Vielen Dank schon mal!
MfG microtux


----------



## lhein (21. Mai 2008)

Kleine Verständnisfrage:

Du empfängst einen Broadcast DHCP-Request. Der wurde als Broadcast gesendet, weil der DHCP-Server nicht bekannt ist. Dein DHCP Server versucht, einen Broadcast als Antwort zu senden? Warum? Du kennst doch den Requester-Host oder nicht? (sorry für die dumme Frage, bin in Sachen DHCP Interna nicht wirklich bewandert)

Btw. schau Dich doch mal in fremden Sources um.

Koders

lhe


----------



## Niki (21. Mai 2008)

Das mit den bytes wird nicht funktionieren. Du weißt schon dass ein byte einen Wertebereich von -128 bis 127 hat. Da wirds schwer 192 hinein zu bekommen  :roll:


----------



## Gast (21. Mai 2008)

@lhe: Der Zielhost ist zwar bekannt, nur hat dieser ja noch keine IP -> Broadcast mit Requester-Id (ist im Dhcp-Paket) 

@Niki: Ich kenne den Bytebereich, aber wenn man ints von 128 bis 255 in ein byte castet, wird es automatisch in ein Byte im Wertebereich -128 bis 0 umgewandelt.

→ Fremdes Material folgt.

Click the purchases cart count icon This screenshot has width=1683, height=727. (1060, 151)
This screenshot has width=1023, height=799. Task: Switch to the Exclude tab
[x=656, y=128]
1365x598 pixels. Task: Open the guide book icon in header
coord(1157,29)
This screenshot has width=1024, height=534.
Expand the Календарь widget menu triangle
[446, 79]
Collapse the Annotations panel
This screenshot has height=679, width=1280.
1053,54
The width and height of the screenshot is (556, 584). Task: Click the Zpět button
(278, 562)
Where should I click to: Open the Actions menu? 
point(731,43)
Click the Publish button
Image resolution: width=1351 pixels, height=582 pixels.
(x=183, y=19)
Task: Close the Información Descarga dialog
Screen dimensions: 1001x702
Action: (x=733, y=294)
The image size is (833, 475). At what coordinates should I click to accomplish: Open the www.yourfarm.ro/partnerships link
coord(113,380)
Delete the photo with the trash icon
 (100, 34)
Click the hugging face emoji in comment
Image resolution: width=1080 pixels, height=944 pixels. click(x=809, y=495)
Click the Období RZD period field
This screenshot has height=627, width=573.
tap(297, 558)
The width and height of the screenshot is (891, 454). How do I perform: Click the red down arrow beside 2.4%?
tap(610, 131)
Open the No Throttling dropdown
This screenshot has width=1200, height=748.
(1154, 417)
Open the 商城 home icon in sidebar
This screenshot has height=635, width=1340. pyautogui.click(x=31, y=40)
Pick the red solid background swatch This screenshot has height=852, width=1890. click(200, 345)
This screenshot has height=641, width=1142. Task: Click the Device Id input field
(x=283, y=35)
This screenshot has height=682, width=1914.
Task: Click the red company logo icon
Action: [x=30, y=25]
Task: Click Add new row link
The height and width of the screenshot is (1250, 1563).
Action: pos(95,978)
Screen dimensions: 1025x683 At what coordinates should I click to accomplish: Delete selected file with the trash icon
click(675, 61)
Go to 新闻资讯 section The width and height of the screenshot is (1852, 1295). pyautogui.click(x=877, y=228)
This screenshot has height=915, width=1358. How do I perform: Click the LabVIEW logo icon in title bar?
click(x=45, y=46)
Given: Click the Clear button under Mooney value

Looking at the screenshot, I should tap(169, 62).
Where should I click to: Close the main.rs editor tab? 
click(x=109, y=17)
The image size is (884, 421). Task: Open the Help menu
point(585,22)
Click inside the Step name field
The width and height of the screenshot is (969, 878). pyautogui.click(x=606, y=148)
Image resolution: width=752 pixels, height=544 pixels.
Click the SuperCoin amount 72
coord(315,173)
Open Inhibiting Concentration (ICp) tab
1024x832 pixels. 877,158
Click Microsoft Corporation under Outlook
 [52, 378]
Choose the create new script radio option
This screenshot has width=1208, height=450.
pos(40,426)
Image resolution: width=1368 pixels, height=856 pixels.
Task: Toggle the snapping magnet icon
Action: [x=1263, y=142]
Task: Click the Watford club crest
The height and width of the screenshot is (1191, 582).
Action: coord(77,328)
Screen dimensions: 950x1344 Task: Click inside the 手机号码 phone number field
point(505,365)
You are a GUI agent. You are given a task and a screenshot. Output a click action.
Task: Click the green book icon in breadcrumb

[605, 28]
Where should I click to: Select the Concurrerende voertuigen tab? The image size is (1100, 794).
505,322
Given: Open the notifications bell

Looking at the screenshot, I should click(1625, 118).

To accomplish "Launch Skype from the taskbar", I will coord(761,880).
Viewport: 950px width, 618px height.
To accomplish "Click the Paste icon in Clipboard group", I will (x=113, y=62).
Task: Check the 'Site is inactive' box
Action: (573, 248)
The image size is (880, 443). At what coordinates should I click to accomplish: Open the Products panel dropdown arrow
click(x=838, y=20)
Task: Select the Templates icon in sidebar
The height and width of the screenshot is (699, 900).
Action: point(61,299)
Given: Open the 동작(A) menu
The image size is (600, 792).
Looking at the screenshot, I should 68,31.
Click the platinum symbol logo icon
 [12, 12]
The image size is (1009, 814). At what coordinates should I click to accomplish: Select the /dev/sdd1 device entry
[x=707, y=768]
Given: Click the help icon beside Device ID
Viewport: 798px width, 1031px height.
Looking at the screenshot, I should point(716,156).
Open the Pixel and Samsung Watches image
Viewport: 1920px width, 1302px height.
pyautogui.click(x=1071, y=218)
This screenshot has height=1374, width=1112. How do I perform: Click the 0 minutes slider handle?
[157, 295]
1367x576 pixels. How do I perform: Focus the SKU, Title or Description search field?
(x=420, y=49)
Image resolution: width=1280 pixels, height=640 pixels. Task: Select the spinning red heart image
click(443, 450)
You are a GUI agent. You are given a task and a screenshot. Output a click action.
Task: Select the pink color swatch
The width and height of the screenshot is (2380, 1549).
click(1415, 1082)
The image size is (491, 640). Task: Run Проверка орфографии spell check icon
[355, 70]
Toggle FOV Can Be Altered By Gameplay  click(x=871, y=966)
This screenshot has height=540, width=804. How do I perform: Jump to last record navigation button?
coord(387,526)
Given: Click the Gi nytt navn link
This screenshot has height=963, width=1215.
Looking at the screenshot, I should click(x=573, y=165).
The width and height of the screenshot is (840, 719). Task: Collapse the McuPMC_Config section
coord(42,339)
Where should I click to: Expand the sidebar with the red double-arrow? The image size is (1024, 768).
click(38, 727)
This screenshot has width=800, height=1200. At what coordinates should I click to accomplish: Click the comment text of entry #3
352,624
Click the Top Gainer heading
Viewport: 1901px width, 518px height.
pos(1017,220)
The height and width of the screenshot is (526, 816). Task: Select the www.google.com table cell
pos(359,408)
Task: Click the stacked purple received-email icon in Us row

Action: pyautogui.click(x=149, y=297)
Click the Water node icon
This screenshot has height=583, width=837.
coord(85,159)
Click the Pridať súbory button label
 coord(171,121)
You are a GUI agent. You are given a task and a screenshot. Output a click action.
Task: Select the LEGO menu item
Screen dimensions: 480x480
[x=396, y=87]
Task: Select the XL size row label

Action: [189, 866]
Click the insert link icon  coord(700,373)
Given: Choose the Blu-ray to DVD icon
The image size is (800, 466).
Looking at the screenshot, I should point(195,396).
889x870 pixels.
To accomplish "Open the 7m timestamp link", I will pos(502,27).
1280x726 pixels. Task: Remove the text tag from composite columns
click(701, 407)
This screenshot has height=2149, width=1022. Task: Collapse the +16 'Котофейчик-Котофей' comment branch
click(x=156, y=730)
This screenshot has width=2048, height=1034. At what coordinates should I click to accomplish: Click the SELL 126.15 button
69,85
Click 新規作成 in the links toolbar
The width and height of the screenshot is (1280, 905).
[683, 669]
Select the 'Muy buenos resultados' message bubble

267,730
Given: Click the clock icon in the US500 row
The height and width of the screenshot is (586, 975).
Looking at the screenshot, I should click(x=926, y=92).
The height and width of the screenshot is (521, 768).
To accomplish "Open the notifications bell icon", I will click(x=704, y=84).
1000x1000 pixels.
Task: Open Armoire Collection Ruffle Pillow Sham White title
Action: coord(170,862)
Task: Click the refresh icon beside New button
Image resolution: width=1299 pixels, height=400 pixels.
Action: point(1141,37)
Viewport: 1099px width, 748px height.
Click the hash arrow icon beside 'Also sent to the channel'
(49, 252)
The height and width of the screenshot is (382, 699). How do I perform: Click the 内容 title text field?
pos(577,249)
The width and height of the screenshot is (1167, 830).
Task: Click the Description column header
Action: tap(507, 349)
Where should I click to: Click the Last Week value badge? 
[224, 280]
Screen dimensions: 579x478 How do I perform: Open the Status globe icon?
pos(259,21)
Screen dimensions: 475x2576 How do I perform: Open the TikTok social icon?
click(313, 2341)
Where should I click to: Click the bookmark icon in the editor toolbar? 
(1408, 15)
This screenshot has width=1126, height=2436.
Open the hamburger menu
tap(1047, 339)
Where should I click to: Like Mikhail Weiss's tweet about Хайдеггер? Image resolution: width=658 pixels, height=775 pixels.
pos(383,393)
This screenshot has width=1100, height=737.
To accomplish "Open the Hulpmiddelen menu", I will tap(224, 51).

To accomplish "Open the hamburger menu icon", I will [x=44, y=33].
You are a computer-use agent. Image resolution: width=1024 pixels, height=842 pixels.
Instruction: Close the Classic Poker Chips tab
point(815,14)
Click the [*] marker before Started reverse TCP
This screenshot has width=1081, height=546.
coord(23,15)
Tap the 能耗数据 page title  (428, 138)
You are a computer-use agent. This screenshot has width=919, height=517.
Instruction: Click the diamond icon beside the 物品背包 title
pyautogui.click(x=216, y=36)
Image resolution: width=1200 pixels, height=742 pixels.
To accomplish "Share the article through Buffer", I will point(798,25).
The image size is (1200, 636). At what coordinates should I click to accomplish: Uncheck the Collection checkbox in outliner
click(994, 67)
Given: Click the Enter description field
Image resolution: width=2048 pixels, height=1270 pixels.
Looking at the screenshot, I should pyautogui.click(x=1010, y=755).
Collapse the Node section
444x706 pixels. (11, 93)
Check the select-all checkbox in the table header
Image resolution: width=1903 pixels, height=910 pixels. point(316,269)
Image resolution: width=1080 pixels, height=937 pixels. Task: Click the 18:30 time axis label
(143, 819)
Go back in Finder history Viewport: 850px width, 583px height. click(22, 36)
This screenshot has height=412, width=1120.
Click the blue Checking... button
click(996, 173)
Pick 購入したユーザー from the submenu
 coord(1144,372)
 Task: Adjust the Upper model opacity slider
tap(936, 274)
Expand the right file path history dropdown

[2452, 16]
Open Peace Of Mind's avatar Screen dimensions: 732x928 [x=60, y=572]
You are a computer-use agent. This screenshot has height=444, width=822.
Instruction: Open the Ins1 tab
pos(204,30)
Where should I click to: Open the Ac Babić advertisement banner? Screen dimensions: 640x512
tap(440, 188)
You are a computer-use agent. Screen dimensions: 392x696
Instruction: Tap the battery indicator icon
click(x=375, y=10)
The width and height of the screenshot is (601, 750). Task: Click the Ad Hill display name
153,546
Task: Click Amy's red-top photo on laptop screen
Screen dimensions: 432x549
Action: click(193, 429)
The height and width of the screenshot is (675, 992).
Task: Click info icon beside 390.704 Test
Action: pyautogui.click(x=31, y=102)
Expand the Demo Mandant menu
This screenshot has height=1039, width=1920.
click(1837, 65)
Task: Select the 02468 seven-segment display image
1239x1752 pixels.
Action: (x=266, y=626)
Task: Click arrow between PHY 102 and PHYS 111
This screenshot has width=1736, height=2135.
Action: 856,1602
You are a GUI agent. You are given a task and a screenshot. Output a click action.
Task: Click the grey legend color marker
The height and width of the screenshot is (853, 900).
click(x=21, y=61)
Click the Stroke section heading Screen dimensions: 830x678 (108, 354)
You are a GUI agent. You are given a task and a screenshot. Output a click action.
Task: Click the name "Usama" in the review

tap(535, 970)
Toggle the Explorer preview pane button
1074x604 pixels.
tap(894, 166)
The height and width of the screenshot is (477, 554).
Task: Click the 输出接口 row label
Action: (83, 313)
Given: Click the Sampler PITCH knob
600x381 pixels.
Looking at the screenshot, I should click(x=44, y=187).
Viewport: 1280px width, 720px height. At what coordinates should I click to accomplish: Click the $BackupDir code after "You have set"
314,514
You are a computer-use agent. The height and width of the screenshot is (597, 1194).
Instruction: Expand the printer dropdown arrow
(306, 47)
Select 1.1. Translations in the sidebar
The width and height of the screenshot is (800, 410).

Danke aber für eure Nachrichten!


----------



## Guli (29. Mai 2008)

@Niki
Ist das denn inzwischen auch unter Java so? Ich weiß noch, dass ich mal unter Java mit Byte gekämpft habe, da dieser irgendwie von -128 bis 128 aufnehmen konnte. Der Bereich passt aber nicht in 8bit Informationsspeicher. Aber auch nach einigen Recherchen schien es so zu sein, dass das Verhalten so gewollt war (der Grund fällt mir aber nicht mehr ein).


----------